Editoriali
La Cassazione striglia i pm di Milano: le motivazione della sentenza stroncano l'inchiesta sull'urbanistica
Per provare la corruzione servono prove, non ipotesi. Attraverso il caso Tancredi la Suprema corte smonta i teoremi della procura lombarda
La sentenza della Cassazione risale a novembre, ma è con le motivazioni che si capisce davvero perché un altro pezzo dell’inchiesta sull’urbanistica milanese non stava in piedi. Non si tratta di un aggiustamento tecnico, ma di una presa di posizione netta sul metodo con cui è stata costruita l’ipotesi accusatoria. La Suprema corte annulla senza rinvio le misure interdittive nei confronti di Giancarlo Tancredi e spiega che, per parlare di concorso in corruzione, non basta evocare un clima opaco o un presunto sistema di relazioni. Il punto centrale, nelle motivazioni, è la consapevolezza. Tancredi, scrive la Cassazione, non risulta destinatario di utilità né parte di un accordo illecito. Se si vuole sostenere che abbia concorso nella corruzione altrui, bisogna dimostrare che abbia agito sapendo dell’esistenza di un patto corruttivo fondato su uno scambio tra utilità e funzione pubblica. Senza questa prova, ogni contributo resta giuridicamente irrilevante. E’ un passaggio che ridimensiona molte delle scorciatoie interpretative usate fin qui. La Corte è altrettanto chiara sul conflitto d’interessi. Il mancato rispetto dell’obbligo di astensione può avere rilievo sul piano amministrativo o disciplinare, ma non diventa la prova di una “vendita della funzione”. Trasformare una violazione formale in indizio decisivo di corruzione significa confondere piani diversi e spostare in avanti, per via interpretativa, i confini del penale. C’è poi un elemento che incrina la figura del “regista occulto” evocata nell’inchiesta: l’assenza di contatti diretti significativi e, soprattutto, l’espressione di un parere contrario su un passaggio chiave, che avrebbe avuto l’effetto di bloccare un’operazione.

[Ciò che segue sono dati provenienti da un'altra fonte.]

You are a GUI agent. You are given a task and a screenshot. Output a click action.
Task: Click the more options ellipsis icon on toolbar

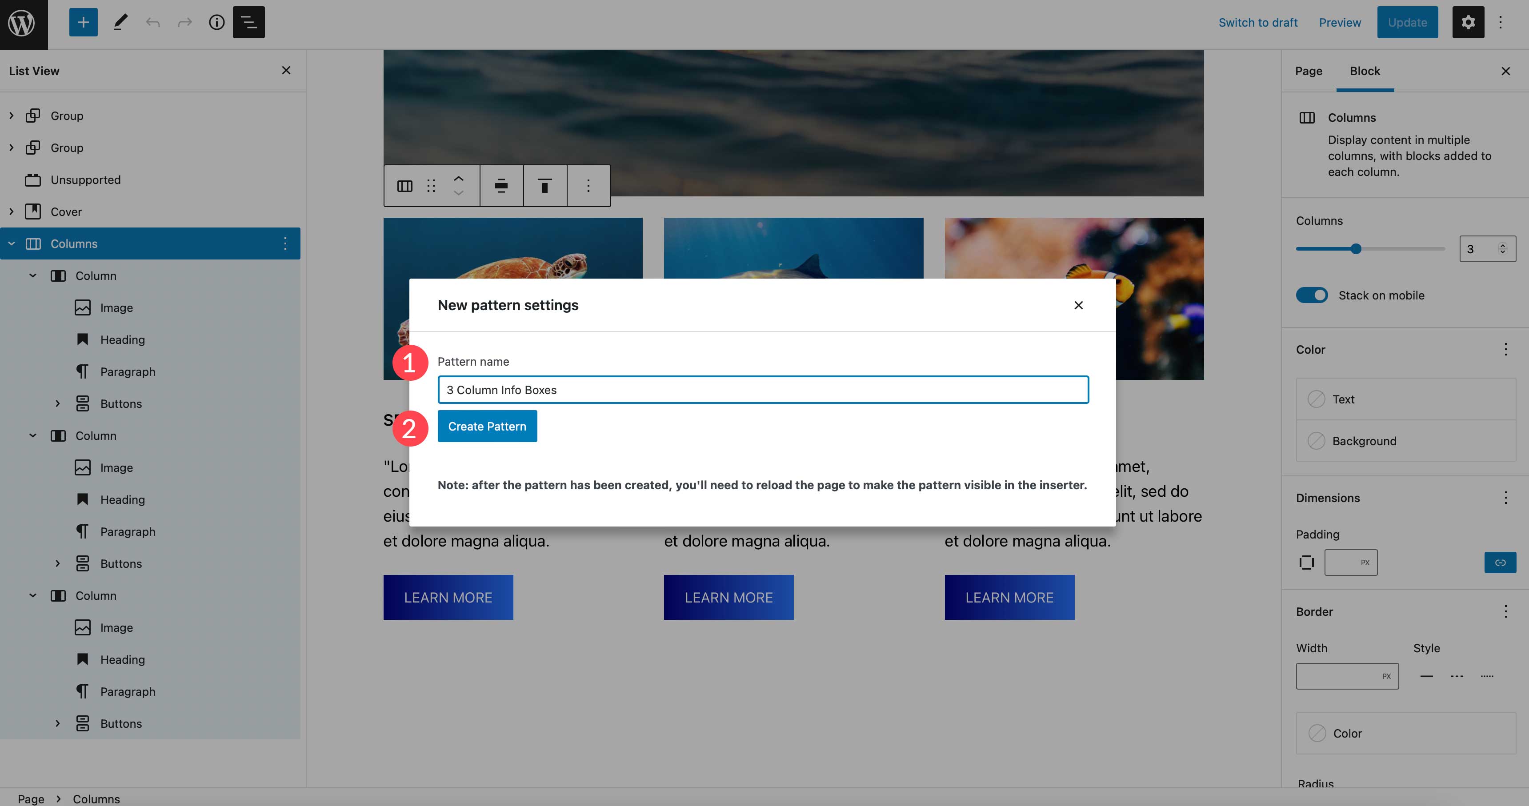pyautogui.click(x=588, y=185)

Un comportamento difficilmente compatibile con l’idea di chi agisce per agevolare un patto corruttivo. Il messaggio che esce dalle motivazioni depositate è semplice: dopo l’abolizione dell’abuso d’ufficio non è legittimo dilatare la nozione di corruzione per riempire i vuoti. Se l’accusa è corruzione, servono prove di corruzione. Tutto il resto può sostenere un racconto, ma non regge davanti a una sentenza.